Search code examples
juliadistributed-computingslurm

How to tell Julia to utilize more than one node when starting job on cluster?


I am running a computation in julia on our cluster using the slurm manager.

The jobs are started using a slurm batch script of the form:

#SBATCH --partition=partition
#SBATCH --nodes=2

export JULIA_NUM_THREADS=16

julia --optimize=3 --compile=all --threads=16 --project myScript.jl

In myScript.jl I am now using the Distributed.jl package to add multiple worders each utilizing 16 threads (set by the export statement above) to perform some parallel computation:

using Distributed

const Nworkers = 10
addprocs(Nworkers - 1)

@sync for n in 1:Nworkers
    @spawnat :any longComputation()
end

This works well when only utilizing a single node, but when requesting more than one node, only one of them is in reality utilized.
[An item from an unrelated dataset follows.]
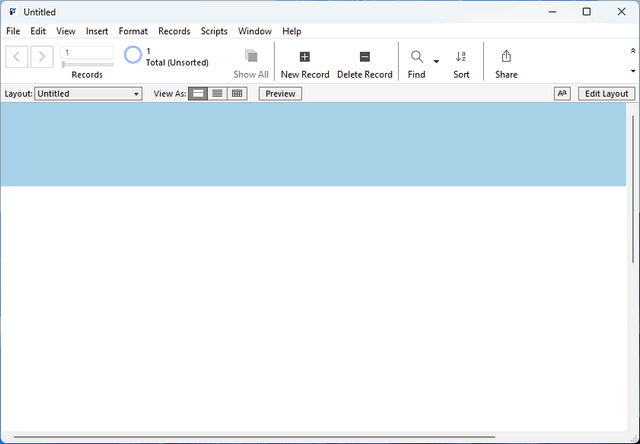Expand the Find options dropdown arrow
The height and width of the screenshot is (444, 640).
(x=436, y=62)
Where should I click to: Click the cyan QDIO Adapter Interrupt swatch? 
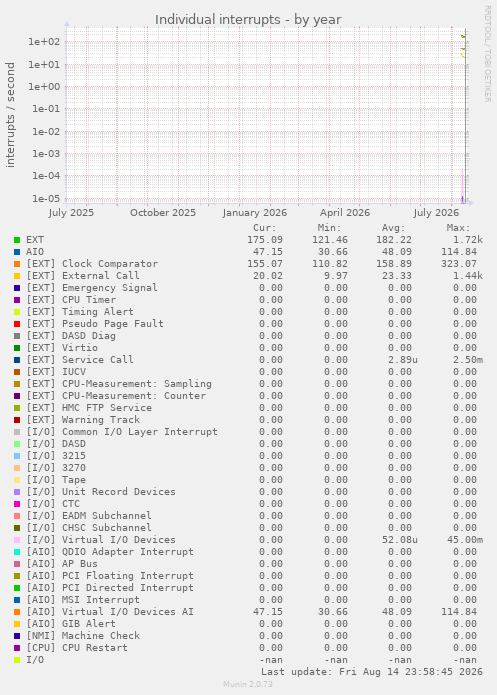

How can I bring julia to use all available resource in such a batch call?


Solution

  • While I don't use multithreading, I do use Distributed with Julia over multiple nodes on a SLURM cluster daily. I think the key problem here is how you are spawning your workers. Under the hood, SlurmManager is using srun when creating the procs so that it can use workers across multiple nodes. When you just type addprocs(10), it has no idea about workers that are not on the node the main script is running. Try adding procs with:

    addprocs(SlurmManager())
    

    This will add as many many procs as you have tasks in your SBATCH. For me that is 256.

    #SBATCH --nodes=4
    #SBATCH --ntasks-per-node=64
    

    Like you, I also want to remove one proc to keep the node that is hosting under utilized. You can simply rmprocs(2) (to just remove worker number 2) after you initialize all of the workers. However, I noticed that you are still running a loop from 1:Nworkers instead of 1:(Nworkers-1).

    To use multithreading in the workers generated via addprocs(SlurmManager()), I suspect you will need to make sure that --threads=16 is passed to the workers. You may be able to do that directly via the usual addprocs exeflags handling (see docs).